Volume 5, Number 1, 2003
Douglas L. Feinstein, Ph.D
Diabetes Technology & Therapeutics
Activation of peroxisome proliferator-activated receptors (PPARs) mediates the insulin-sensitizing effects of thiazolidinediones used for treatment of type 2 diabetes, owing to changes in the transcription and expression of genes influencing carbohydrate and lipid metabolism. However, PPAR activation can have additional effects upon cellular physiology, including anti-proliferative and anti-inflammatory. These effects are observed in many cell types, including brain glial cells and blood lymphocytes, cells whose activation contributes to the initiation and progression of damage occurring in neurological diseases such as Alzheimer’s disease (AD) and multiple sclerosis (MS). In view of the need for development of additional therapeutic options, several recent studies have tested the possibility that PPAR agonists would be neuroprotective in these diseases. This paper will summarize data from cell culture experiments and from studies in animal models, demonstrating that PPARg agonists can exert neuroprotective effects, thereby providing the basis for the design of clinical trials to test the safety and efficacy of thiazolidinediones in neuroinflammatory conditions such as AD and MS.

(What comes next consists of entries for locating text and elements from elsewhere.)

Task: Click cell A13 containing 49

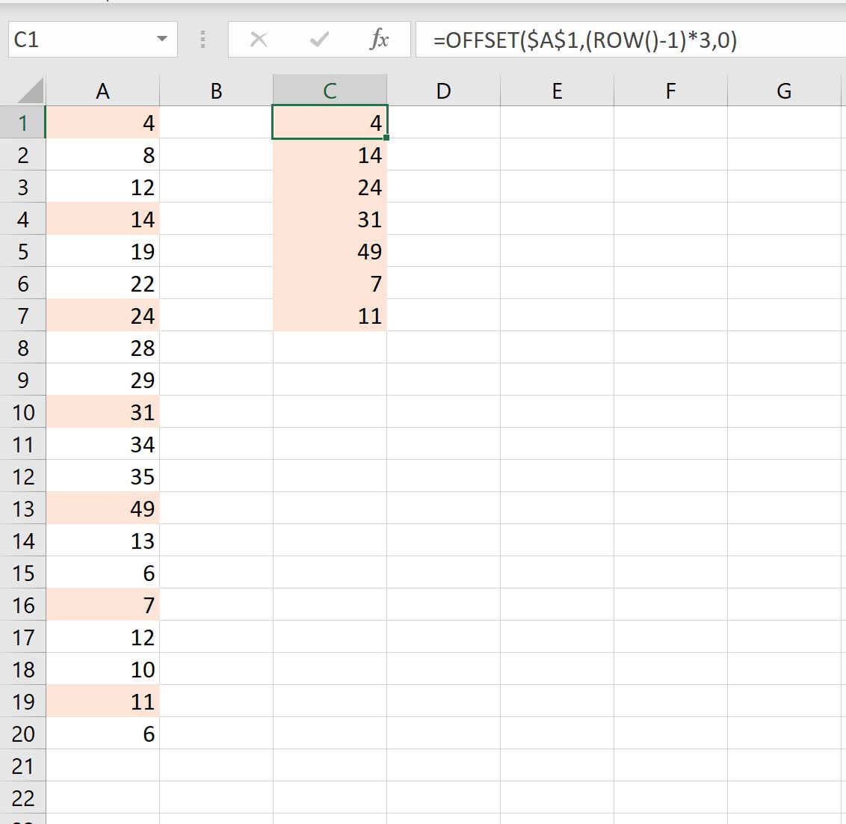Action: pos(102,508)
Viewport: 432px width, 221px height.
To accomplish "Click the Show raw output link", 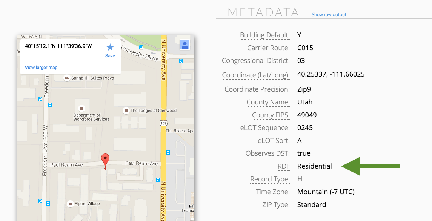I will [329, 15].
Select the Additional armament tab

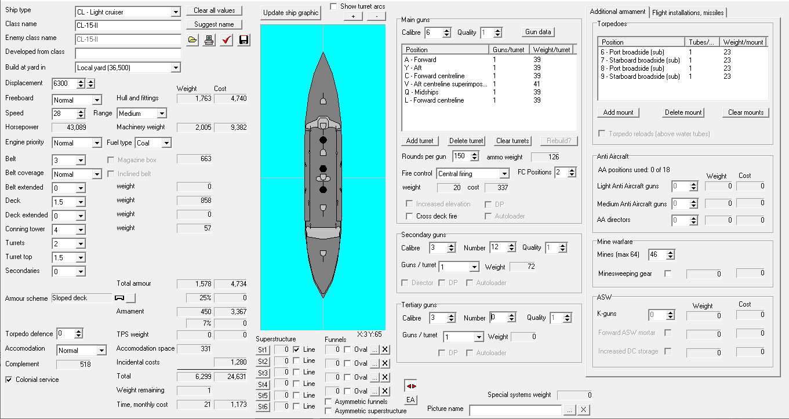click(617, 12)
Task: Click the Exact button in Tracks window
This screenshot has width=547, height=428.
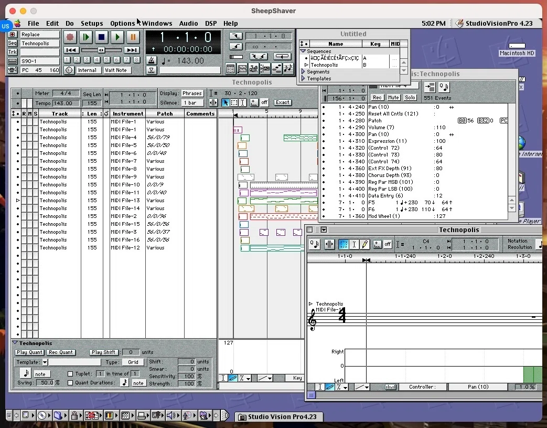Action: click(282, 102)
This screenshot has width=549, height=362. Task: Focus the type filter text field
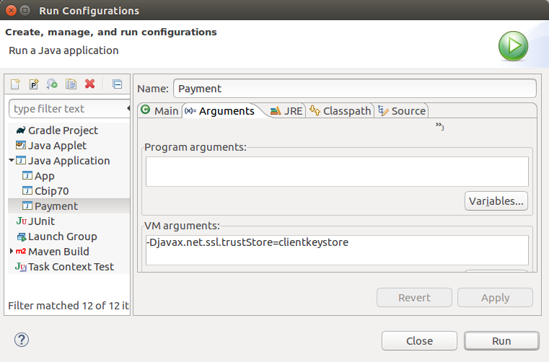(x=66, y=109)
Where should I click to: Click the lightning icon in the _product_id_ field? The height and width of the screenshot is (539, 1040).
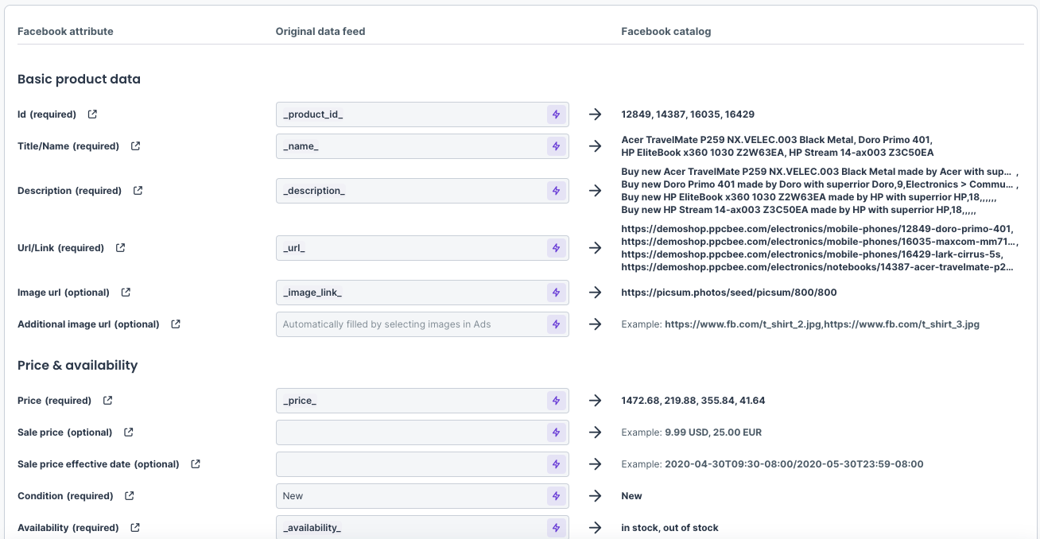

There has been a recent appreciation that peroxisome proliferator-activated receptors (PPARs) and their ligands may play an important role in brain physiology as well as in pathological conditions of the central nervous system (CNS). While a handful of early reports described expression patterns of PPAR mRNAs and proteins in brain,1–3 in the past 2 years an increasing number of studies have reported on the effects of PPAR agonists in animal models of neurological damage and disease, including Alzheimer’s disease4 (AD), multiple sclerosis5 (MS), Parkinson’s disease,6 and the excitatory damage that occurs in stroke.7 In addition, several studies have described the ability of PPAR agonists to reduce glioma and astrocytoma cell growth,8,9 to induce oligodendrocyte differentiation and myelin gene expression,10 and to promote neurite extension.11 Other studies have described anti-proliferative and proapoptotic effects of PPARg ligands on T cells,12,13 whose activation has been shown to be key to the initiation and clinical progression of demyelinating diseases such as MS.14 Together, these additional “insulin-independent” properties and functions of PPAR agonists and activation have sparked a rapidly increasing interest in their potential therapeutic use for diseases and damage of the CNS.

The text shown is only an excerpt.